● **ACTIVITY LIST**:
**a)** In the AutoPSF post below, condense the paragraph beginning "Note: depending on your version of VMD and NAMD" into one shorter sentence.
**b)** Pick up the AutoPSF post after its final line and extend its list of changes in the same style.

From: Tristan Croll (tristan.croll_at_qut.edu.au)
Date: Sun Feb 08 2015 - 01:57:33 CST

Hi all,

I've just finished making a bunch of modifications to AutoPSF (and squishing a few bugs along the way). Mostly for my own purposes, but I'm happy to share with anyone who's interested. While it's too big to share on-list, I've tried to keep a fairly comprehensive list of changes in the header (copied below). Please drop me a line if you'd like to try it out. I think it's all working correctly now, but

Cheers,

Tristan

## 1.41 Modifications by Tristan Croll, 8 Feb 2015: tristan.croll_at_qut.edu.au
## - Segment naming system modified so that chain names are maintained. The new scheme is
## {chain}{type}nn, where {type} can be P for protein, W for water, G for glycan,
## N for nucleic or O for other.
## - Will now correctly handle non-linearities in protein chain numbering
## (insertions/deletions). If the resID takes a non-unit step while
## working through a protein chain, an explicit geometric step will
## be carried out to determine if this is a real break.
## - Topologies updated to CHARMM-36. You will need to download the CHARMM-36 topology
## package from http://mackerell.umaryland.edu/charmm_ff.shtml, unpack to a
## directory of your choice, and add the following line either to your .vmdrc file
## or pkgIndex.tcl:
##
## set env(CHARMMFFDIR) "/path/to/CHARMM"
##
## Note: depending on your version of VMD and NAMD you may need to replace
## toppar_water_ions.str with the toppar_water_ions_namd.str available from the
## MacKerell lab.
##
## At present I load the following topology files:
## - top_all36_prot.rtf
## - top_all36_lipid.rtf
## - top_all36_na.rtf
## - top_all36_carb.rtf
## - top_all36_cgenff.rtf
## - stream/toppar_all36_carb_glycopeptide.str
## - toppar_water_ions.str
##
## This is sufficient to allow all the NBFIX terms at the end of the toppar_water_ions.str
## to be uncommented without leading to a fatal psfgen error. I highly recommend you do this.
## - Regenerate angles dihedrals (variable regenall) is now on by default. This is needed

## because CHARMM-36 no longer defines these in its patches.

● **INFORMATION SHOWN**:
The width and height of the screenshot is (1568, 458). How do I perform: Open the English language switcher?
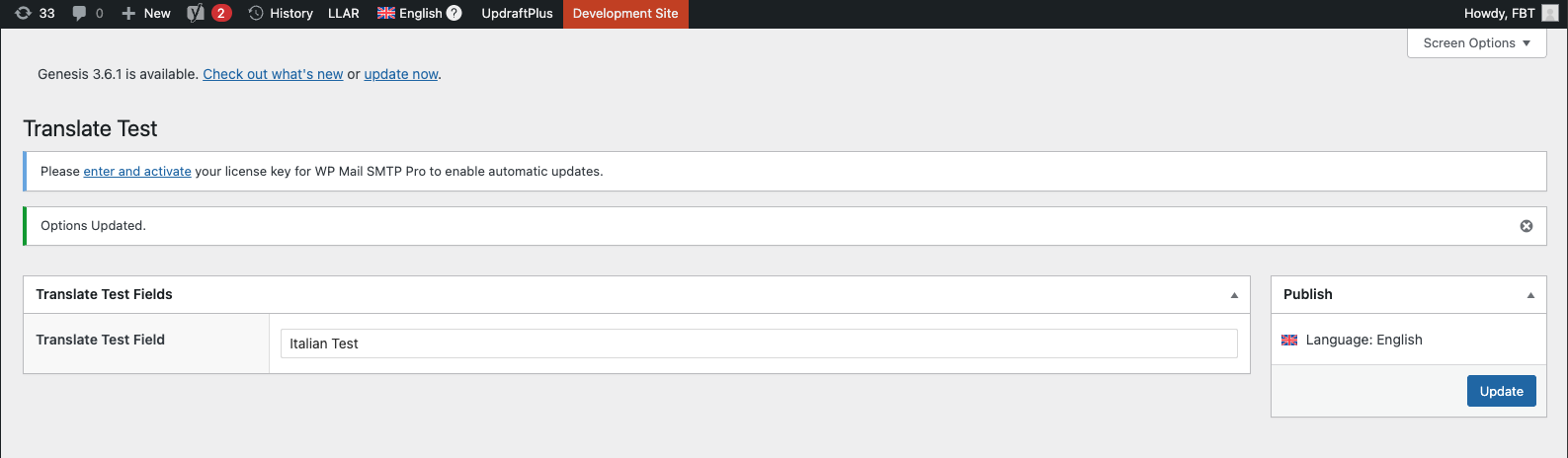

● **ANSWERS IN ORDER**:
**a)** With some VMD and NAMD versions, toppar_water_ions.str may have to be swapped for the MacKerell lab's toppar_water_ions_namd.str.

**b)**
## - Will now handle the basic N-linked glycans (NAG, MAN, BMA, FUC), and addition of other
## glycan residues should be straightforward. This was surprisingly challenging, since unlike
## protein chains, there is no requirement for glycan residues to be grouped in any logical
## arrangement (or even grouped at all!) in a PDB file. Since the main autopsf proc requires
## each segment to be a contiguous block of indices, I had to implement a new proc,
## ::autopsf::preformat_pdb, that breaks the input pdb file down into protein, water, ions,
## glycans and others, sorts and names the glycans into bonded groups, and writes a new input
## PDB file. All sugar residues that are bonded to each other should now fall into their own
## segment.
## Some caveats:
## - You will of course need to be using the CHARMM-36 or later forcefield,
## and have both top_all36_carb.rtf and toppar_all36_carb_glycopeptide
## in your topology list.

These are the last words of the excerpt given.